Urząd Komunikacji Elektronicznej opublikował dzisiaj projekty decyzji odmawiających ustalenia w relacjach międzyoperatorskich opłat za przeniesienie numerów w sieciach mobilnych. Opłat takich oczekiwali zasiedziali operatorzy argumentując, że uprawnienia abonenta do przenoszenia numerów generują koszty, które pokryć powinien przedsiębiorca, który ma z tytułu przenośności korzyści: operator-biorca. Trzej MNO są dawcami numerów netto w relacjach z nowymi graczami na rynku, przede wszystkim w relacjach z Playem.

Nowi gracze argumentowali dla odmiany, że przeniesienie numeru generuje po stronie biorcy wyższe koszty. W negocjacjach pomiędzy operatorami a UKE była mowa o hurtowych opłatach na poziomie 50-60 zł. UKE skłonny był przystać na opłatę na poziomie ok. 25 zł zbliżoną do opłaty za przeniesienie numeru z sieci stacjonarnej Telekomunikacji Polskiej.

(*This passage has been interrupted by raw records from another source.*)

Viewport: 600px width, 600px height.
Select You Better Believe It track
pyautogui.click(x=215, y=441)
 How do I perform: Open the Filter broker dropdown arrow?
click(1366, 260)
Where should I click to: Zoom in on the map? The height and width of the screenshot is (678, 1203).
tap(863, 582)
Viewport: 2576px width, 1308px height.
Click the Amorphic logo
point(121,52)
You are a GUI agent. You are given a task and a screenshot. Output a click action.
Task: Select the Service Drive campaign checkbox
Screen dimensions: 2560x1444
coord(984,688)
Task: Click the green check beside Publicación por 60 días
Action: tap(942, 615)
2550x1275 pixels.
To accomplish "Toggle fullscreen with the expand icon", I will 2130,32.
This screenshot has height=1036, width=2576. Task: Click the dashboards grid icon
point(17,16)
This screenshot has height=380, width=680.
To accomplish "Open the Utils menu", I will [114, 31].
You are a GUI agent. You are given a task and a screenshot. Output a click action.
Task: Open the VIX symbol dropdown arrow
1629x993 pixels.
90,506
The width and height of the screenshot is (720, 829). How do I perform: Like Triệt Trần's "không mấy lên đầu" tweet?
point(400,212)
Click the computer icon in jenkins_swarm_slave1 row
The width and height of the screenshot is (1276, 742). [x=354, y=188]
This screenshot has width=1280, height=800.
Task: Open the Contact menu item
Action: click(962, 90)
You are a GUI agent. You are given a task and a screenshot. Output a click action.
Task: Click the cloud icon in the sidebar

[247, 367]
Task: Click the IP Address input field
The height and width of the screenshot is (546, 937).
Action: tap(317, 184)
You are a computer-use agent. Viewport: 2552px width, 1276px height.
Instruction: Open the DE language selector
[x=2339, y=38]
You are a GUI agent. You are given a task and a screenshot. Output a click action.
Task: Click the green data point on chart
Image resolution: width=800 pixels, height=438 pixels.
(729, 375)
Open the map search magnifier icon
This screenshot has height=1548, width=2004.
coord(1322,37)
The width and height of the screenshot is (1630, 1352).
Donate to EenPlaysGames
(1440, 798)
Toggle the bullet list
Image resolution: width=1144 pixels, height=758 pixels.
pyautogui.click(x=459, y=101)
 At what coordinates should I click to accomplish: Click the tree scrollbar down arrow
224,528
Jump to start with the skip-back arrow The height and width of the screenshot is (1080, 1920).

Ostatecznie UKE zrezygnował z wprowadzenia opłat, argumentując – że choć opłata za przeniesienie może się wydawać uzasadniona – to dzisiaj nie sposób ustalić jej wysokości wobec przedstawienia przez operatorów niespójnych i rozbieżnych danych na temat kosztów tego procesu. UKE wziął także pod uwagę możliwość nadużyć związanych z przenoszeniem numerów, choć ocenił, że ryzyko nie jest duże.

Specjaliści zauważają, że ustalenie opłaty za przeniesienie numeru mogłoby być sposobnością do utworzenia operatora MVNO tylko w celu pozyskania zasobów numeracyjnych, które potem masowo zostałyby przeniesione do sieci którego z konkurentów w celu zainkasowania opłat.